Could someone please tell me if english.ircfast.com is a site linking to malware or a genuine site.

I don't know where they came from (probably my brother) but 4 icons have appeared on my desktop that link to a variation of the above. The icons are:

Download Programs
Translator
Videos
Games
I only tried one link (Translator), but it just redirected to Google translator. I also noticed that my homepage changed to a variation of english.ircfast.com, and was talking about malware removal.

Please help me!


----------



## Glaswegian (Sep 16, 2005)

Hi Christopher

As far as I can see, it appears to be a download site, available in a variety of languages. The software on offer is stuff that's freely available at other genuine sites - there doesn't appear to be any cracks etc. They do offer quite a few P2P programmes though. McAfee haven't rated it yet, but it seems OK. Have you tried to change your homepage back to whatever you want? I would just drop those icons in the bin.


----------



## Kalim (Nov 24, 2006)

christopher2405 said:


> I don't know where they came from (probably my brother) but 4 icons have appeared on my desktop that link to a variation of the above. The icons are:
> 
> Download Programs
> Translator
> ...


This sort of thing, especially desktop icons is from installation of a program usually.


----------



## christopher2405 (May 2, 2007)

OK thanks, yeah, my homepage can be successfully changed back. Post back if there are any more issues.


----------



## christopher2405 (May 2, 2007)

***UPDATE***​
I have NIS 2007 scheduled to run every Friday at 3.30pm. This Friday, Norton found my usual tracking cookie, and removed it, however it also found IRCFAST, which it classified under Security Risk - High.

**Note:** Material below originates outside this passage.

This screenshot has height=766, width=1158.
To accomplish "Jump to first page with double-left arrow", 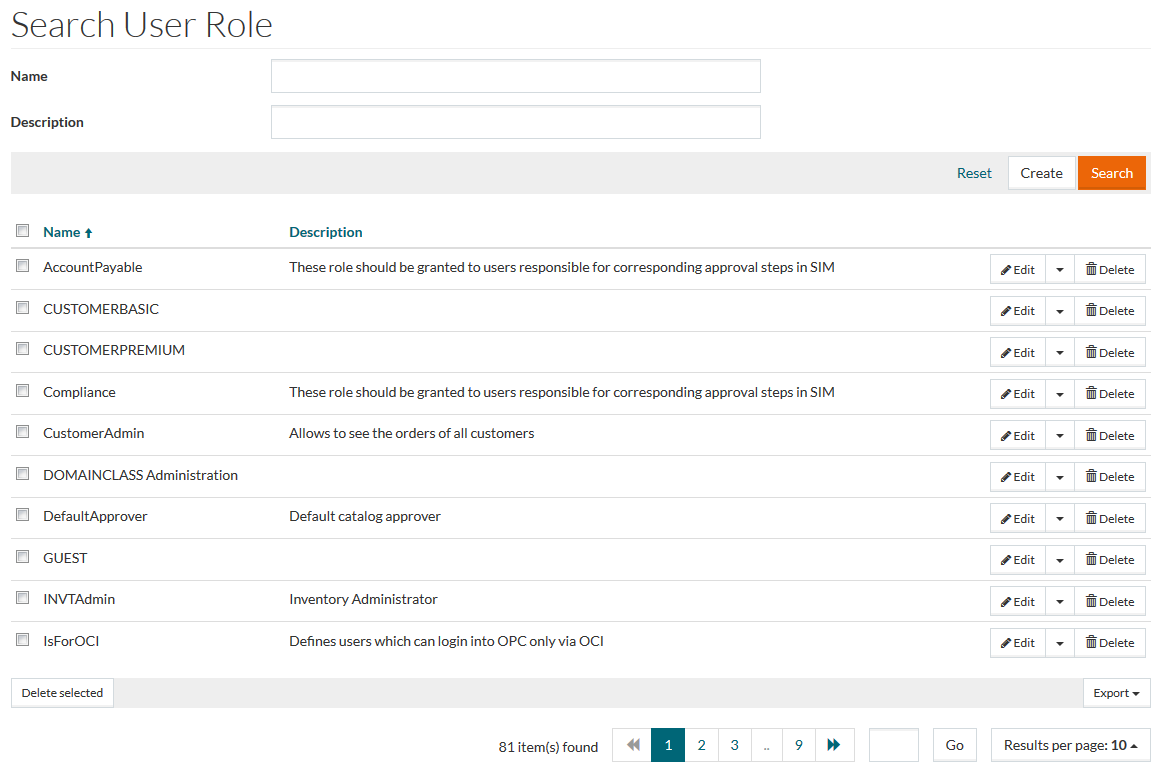I will click(632, 745).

Norton cannot remove this manually, but tells the user it should be removed.

Thanks for help, hope this helps any future queries.


----------



## Kalim (Nov 24, 2006)

Hi Christopher

Norton rates the software as Adware due to it's behavior:











*Removal instructions:* http://www.symantec.com/security_response/writeup.jsp?docid=2007-062111-1851-99&tabid=3

So it would be best to get rid of it, following their instructions. If you encounter any problems then post back and one of the experienced guys will help you. :smile:


----------



## christopher2405 (May 2, 2007)

Thanks, all clear now (I think). Icons wre still there afterwards, but could easily be deleted in the usual fashion.


----------



## Anubis2108 (Jun 10, 2008)

Hey. I got this when i downloaded a driver for my mouse at the website. Because i had to navigate around with only my keyboard i think i accidently said Agree to something i shoulden. However the only sympton i got here is that if i am entering a website in Firefox without "WWW" and "COM" etc it will redirect to the website mentioned above.

I would very much like any advise on how to remove this stuff. I allready tryed reinstalling firefox, even to another directory. And as the user above i changed my start page back to normal without any problems.

Thanks in advance.


----------